## PROVIDED MATERIAL:
──────────
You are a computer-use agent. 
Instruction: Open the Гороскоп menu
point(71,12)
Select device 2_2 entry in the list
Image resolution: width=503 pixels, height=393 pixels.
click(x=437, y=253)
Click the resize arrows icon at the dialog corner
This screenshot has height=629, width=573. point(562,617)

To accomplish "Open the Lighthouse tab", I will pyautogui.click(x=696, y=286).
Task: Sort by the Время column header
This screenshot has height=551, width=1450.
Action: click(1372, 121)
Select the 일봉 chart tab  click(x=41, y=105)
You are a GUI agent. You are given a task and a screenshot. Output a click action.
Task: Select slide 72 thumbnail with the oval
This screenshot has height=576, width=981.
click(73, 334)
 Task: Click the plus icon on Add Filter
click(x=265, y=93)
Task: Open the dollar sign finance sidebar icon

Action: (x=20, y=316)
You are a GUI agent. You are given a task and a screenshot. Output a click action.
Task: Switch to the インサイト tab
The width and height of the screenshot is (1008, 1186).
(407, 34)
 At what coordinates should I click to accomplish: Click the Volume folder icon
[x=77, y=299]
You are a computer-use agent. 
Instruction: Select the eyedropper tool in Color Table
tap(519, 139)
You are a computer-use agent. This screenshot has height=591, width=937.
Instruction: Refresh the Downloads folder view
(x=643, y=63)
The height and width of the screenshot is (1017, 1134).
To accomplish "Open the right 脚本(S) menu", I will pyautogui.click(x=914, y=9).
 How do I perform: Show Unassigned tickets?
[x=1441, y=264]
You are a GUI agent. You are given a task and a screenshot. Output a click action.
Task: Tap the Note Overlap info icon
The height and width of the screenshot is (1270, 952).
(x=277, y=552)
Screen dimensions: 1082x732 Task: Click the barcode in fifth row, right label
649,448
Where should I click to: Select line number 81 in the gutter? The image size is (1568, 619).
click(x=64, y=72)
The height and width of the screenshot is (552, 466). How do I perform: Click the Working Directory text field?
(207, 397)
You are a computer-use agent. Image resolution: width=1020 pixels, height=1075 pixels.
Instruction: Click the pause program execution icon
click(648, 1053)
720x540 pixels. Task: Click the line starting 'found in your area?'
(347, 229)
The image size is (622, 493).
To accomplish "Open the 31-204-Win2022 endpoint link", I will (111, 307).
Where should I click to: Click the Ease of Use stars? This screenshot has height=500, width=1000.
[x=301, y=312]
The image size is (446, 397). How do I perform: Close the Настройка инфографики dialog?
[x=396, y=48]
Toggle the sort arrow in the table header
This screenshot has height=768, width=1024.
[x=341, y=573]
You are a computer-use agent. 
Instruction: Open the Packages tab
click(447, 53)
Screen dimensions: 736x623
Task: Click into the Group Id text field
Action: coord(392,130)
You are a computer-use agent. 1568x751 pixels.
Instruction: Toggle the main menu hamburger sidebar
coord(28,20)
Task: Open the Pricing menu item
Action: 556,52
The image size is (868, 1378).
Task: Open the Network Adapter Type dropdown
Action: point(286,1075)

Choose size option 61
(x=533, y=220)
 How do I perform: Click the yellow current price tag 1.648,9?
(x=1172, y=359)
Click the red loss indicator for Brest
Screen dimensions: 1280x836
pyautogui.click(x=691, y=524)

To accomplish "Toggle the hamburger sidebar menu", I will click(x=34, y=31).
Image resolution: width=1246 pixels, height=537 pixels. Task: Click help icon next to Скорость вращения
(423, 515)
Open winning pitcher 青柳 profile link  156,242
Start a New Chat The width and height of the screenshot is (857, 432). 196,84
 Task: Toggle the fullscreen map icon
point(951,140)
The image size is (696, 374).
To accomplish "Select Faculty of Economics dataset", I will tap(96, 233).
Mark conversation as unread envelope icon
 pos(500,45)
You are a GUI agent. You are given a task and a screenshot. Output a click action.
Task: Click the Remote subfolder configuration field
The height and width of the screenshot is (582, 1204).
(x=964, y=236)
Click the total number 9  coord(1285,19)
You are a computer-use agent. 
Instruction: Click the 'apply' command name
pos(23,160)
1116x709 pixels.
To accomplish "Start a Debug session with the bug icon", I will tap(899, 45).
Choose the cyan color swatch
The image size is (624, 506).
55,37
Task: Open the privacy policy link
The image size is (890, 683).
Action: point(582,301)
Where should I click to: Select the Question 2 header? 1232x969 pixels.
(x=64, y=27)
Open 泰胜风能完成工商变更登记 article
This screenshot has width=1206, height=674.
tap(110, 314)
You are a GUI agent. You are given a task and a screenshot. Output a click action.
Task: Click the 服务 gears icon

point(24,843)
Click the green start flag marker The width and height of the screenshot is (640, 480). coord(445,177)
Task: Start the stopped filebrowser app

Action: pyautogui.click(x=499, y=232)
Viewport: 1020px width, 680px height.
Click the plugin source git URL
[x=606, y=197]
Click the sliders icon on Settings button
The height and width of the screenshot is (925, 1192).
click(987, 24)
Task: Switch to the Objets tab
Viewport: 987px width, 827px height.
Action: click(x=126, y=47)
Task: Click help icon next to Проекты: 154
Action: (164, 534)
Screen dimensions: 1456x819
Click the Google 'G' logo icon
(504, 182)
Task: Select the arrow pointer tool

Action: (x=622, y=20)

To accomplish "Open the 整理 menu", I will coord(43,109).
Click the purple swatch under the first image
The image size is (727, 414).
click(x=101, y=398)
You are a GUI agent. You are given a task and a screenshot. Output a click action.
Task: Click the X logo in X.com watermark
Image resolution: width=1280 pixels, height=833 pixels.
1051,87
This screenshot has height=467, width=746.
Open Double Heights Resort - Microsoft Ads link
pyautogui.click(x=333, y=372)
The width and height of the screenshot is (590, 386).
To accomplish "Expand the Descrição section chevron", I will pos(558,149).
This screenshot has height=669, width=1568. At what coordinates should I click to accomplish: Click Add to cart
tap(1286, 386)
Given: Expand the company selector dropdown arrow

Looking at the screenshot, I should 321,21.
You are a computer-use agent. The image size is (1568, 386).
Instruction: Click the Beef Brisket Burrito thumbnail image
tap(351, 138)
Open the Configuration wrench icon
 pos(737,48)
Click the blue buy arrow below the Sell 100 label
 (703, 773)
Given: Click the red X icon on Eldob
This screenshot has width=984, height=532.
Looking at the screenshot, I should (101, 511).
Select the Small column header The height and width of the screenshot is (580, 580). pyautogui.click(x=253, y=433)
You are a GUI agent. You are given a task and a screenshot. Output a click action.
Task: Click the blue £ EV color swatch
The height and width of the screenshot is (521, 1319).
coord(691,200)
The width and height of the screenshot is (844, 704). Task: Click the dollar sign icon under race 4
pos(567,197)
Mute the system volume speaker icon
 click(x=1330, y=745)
──────────
## ASSIGNMENT:
The material is to be written out again in full, with no word altered.

## TASK SOLUTION:
You are a computer-use agent. 
Instruction: Open the Гороскоп menu
point(71,12)
Select device 2_2 entry in the list
Image resolution: width=503 pixels, height=393 pixels.
click(x=437, y=253)
Click the resize arrows icon at the dialog corner
This screenshot has height=629, width=573. point(562,617)

To accomplish "Open the Lighthouse tab", I will pyautogui.click(x=696, y=286).
Task: Sort by the Время column header
This screenshot has height=551, width=1450.
Action: click(1372, 121)
Select the 일봉 chart tab  click(x=41, y=105)
You are a GUI agent. You are given a task and a screenshot. Output a click action.
Task: Select slide 72 thumbnail with the oval
This screenshot has height=576, width=981.
click(73, 334)
 Task: Click the plus icon on Add Filter
click(x=265, y=93)
Task: Open the dollar sign finance sidebar icon

Action: (x=20, y=316)
You are a GUI agent. You are given a task and a screenshot. Output a click action.
Task: Switch to the インサイト tab
The width and height of the screenshot is (1008, 1186).
(407, 34)
 At what coordinates should I click to accomplish: Click the Volume folder icon
[x=77, y=299]
You are a computer-use agent. 
Instruction: Select the eyedropper tool in Color Table
tap(519, 139)
You are a computer-use agent. This screenshot has height=591, width=937.
Instruction: Refresh the Downloads folder view
(x=643, y=63)
The height and width of the screenshot is (1017, 1134).
To accomplish "Open the right 脚本(S) menu", I will pyautogui.click(x=914, y=9).
 How do I perform: Show Unassigned tickets?
[x=1441, y=264]
You are a GUI agent. You are given a task and a screenshot. Output a click action.
Task: Tap the Note Overlap info icon
The height and width of the screenshot is (1270, 952).
(x=277, y=552)
Screen dimensions: 1082x732 Task: Click the barcode in fifth row, right label
649,448
Where should I click to: Select line number 81 in the gutter? The image size is (1568, 619).
click(x=64, y=72)
The height and width of the screenshot is (552, 466). How do I perform: Click the Working Directory text field?
(207, 397)
You are a computer-use agent. Image resolution: width=1020 pixels, height=1075 pixels.
Instruction: Click the pause program execution icon
click(648, 1053)
720x540 pixels. Task: Click the line starting 'found in your area?'
(347, 229)
The image size is (622, 493).
To accomplish "Open the 31-204-Win2022 endpoint link", I will (111, 307).
Where should I click to: Click the Ease of Use stars? This screenshot has height=500, width=1000.
[x=301, y=312]
The image size is (446, 397). How do I perform: Close the Настройка инфографики dialog?
[x=396, y=48]
Toggle the sort arrow in the table header
This screenshot has height=768, width=1024.
[x=341, y=573]
You are a computer-use agent. 
Instruction: Open the Packages tab
click(447, 53)
Screen dimensions: 736x623
Task: Click into the Group Id text field
Action: coord(392,130)
You are a computer-use agent. 1568x751 pixels.
Instruction: Toggle the main menu hamburger sidebar
coord(28,20)
Task: Open the Pricing menu item
Action: 556,52
The image size is (868, 1378).
Task: Open the Network Adapter Type dropdown
Action: point(286,1075)

Choose size option 61
(x=533, y=220)
 How do I perform: Click the yellow current price tag 1.648,9?
(x=1172, y=359)
Click the red loss indicator for Brest
Screen dimensions: 1280x836
pyautogui.click(x=691, y=524)

To accomplish "Toggle the hamburger sidebar menu", I will click(x=34, y=31).
Image resolution: width=1246 pixels, height=537 pixels. Task: Click help icon next to Скорость вращения
(423, 515)
Open winning pitcher 青柳 profile link  156,242
Start a New Chat The width and height of the screenshot is (857, 432). 196,84
 Task: Toggle the fullscreen map icon
point(951,140)
The image size is (696, 374).
To accomplish "Select Faculty of Economics dataset", I will tap(96, 233).
Mark conversation as unread envelope icon
 pos(500,45)
You are a GUI agent. You are given a task and a screenshot. Output a click action.
Task: Click the Remote subfolder configuration field
The height and width of the screenshot is (582, 1204).
(x=964, y=236)
Click the total number 9  coord(1285,19)
You are a computer-use agent. 
Instruction: Click the 'apply' command name
pos(23,160)
1116x709 pixels.
To accomplish "Start a Debug session with the bug icon", I will tap(899, 45).
Choose the cyan color swatch
The image size is (624, 506).
55,37
Task: Open the privacy policy link
The image size is (890, 683).
Action: point(582,301)
Where should I click to: Select the Question 2 header? 1232x969 pixels.
(x=64, y=27)
Open 泰胜风能完成工商变更登记 article
This screenshot has width=1206, height=674.
tap(110, 314)
You are a GUI agent. You are given a task and a screenshot. Output a click action.
Task: Click the 服务 gears icon

point(24,843)
Click the green start flag marker The width and height of the screenshot is (640, 480). coord(445,177)
Task: Start the stopped filebrowser app

Action: pyautogui.click(x=499, y=232)
Viewport: 1020px width, 680px height.
Click the plugin source git URL
[x=606, y=197]
Click the sliders icon on Settings button
The height and width of the screenshot is (925, 1192).
click(987, 24)
Task: Switch to the Objets tab
Viewport: 987px width, 827px height.
Action: click(x=126, y=47)
Task: Click help icon next to Проекты: 154
Action: (164, 534)
Screen dimensions: 1456x819
Click the Google 'G' logo icon
(504, 182)
Task: Select the arrow pointer tool

Action: (x=622, y=20)

To accomplish "Open the 整理 menu", I will coord(43,109).
Click the purple swatch under the first image
The image size is (727, 414).
click(x=101, y=398)
You are a GUI agent. You are given a task and a screenshot. Output a click action.
Task: Click the X logo in X.com watermark
Image resolution: width=1280 pixels, height=833 pixels.
1051,87
This screenshot has height=467, width=746.
Open Double Heights Resort - Microsoft Ads link
pyautogui.click(x=333, y=372)
The width and height of the screenshot is (590, 386).
To accomplish "Expand the Descrição section chevron", I will pos(558,149).
This screenshot has height=669, width=1568. At what coordinates should I click to accomplish: Click Add to cart
tap(1286, 386)
Given: Expand the company selector dropdown arrow

Looking at the screenshot, I should 321,21.
You are a computer-use agent. The image size is (1568, 386).
Instruction: Click the Beef Brisket Burrito thumbnail image
tap(351, 138)
Open the Configuration wrench icon
 pos(737,48)
Click the blue buy arrow below the Sell 100 label
 (703, 773)
Given: Click the red X icon on Eldob
This screenshot has width=984, height=532.
Looking at the screenshot, I should (101, 511).
Select the Small column header The height and width of the screenshot is (580, 580). pyautogui.click(x=253, y=433)
You are a GUI agent. You are given a task and a screenshot. Output a click action.
Task: Click the blue £ EV color swatch
The height and width of the screenshot is (521, 1319).
coord(691,200)
The width and height of the screenshot is (844, 704). Task: Click the dollar sign icon under race 4
pos(567,197)
Mute the system volume speaker icon
 click(x=1330, y=745)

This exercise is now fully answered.